I hope this finds you all well in this time of transition.

Our compute cluster software needs a heuristic to determine when a process is using more RAM than it's been allocated. Since resident size is unreliable as a measure of memory a process is actually using once processes start swapping, the cluster uses virtual memory size as that heuristic. Unfortunately, this means that the compute cluster thinks CCL is using way more memory than it's actually using. We've mitigated this confusion with two mechanics: (1) using the -R flag to reduce heap size and (2) using a script Gary wrote for us to unmalloc what I think is a lot of the static cons space.
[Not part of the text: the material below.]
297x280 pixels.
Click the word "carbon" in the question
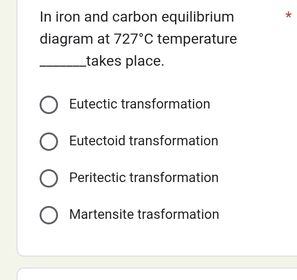(x=133, y=17)
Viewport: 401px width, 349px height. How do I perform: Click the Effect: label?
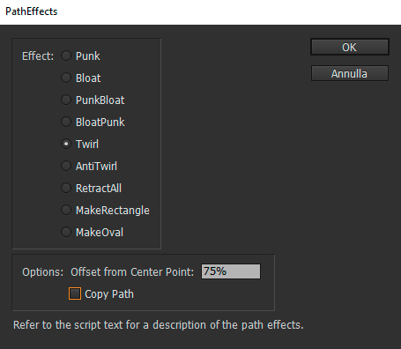pos(38,56)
Could CCL supply a flag or compile-time option to its users that allows us to allocate significantly less static cons space? Another option, which I think would be more difficult to implement but still might be reasonable, would be to dynamically grow the static cons space as more space is needed (but never allowing the allocated static cons space to shrink). I've included the script GB wrote below the signature.

Thanks, David

(in-package "CCL")

(defun find-area (code)
  (let* ((p (%null-ptr)))
    (%setf-macptr-to-object p (%get-kernel-global all-areas))
    (if (eql (%get-object p target::area.code) code)
      p
      (do* ((q (%get-ptr p target::area.succ) (%get-ptr q target::area.succ)))
           ((eql p q))
        (when (eql (%get-object q target::area.code) code)
          (return q))))))

(defun dynamic-heap-start-address ()
  (%int-to-ptr (ash (%get-kernel-global heap-start) target::fixnumshift)))

(defun purified-end-address ()
  (let* ((a (find-area area-managed-static)))
    (if a
      (%get-ptr a target::area.high)
      (error "can't find the end of purified space"))))
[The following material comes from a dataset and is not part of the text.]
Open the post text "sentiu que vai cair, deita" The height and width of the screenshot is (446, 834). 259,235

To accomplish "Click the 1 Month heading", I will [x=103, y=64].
(defun room-for-n-static-conses (n)
  (* (logandc2 (+ 32767 n) 32767) target::cons.size))

(defun target-dynamic-heap-start-address (nstatic-conses)
  (%inc-ptr
   (dynamic-heap-start-address)
   (- (room-for-n-static-conses (- nstatic-conses (reserved-static-conses))))))

(defun unmap-reserved-static-space (nstatic-conses)
  (let* ((start (purified-end-address))
         (end (target-dynamic-heap-start-address nstatic-conses))
         (nbytes (- (%ptr-to-int end) (%ptr-to-int start))))
    (#_munmap start nbytes)))

; for pairing with a heap-reserve of 142GB
; (ccl::unmap-reserved-static-space (expt 2 17))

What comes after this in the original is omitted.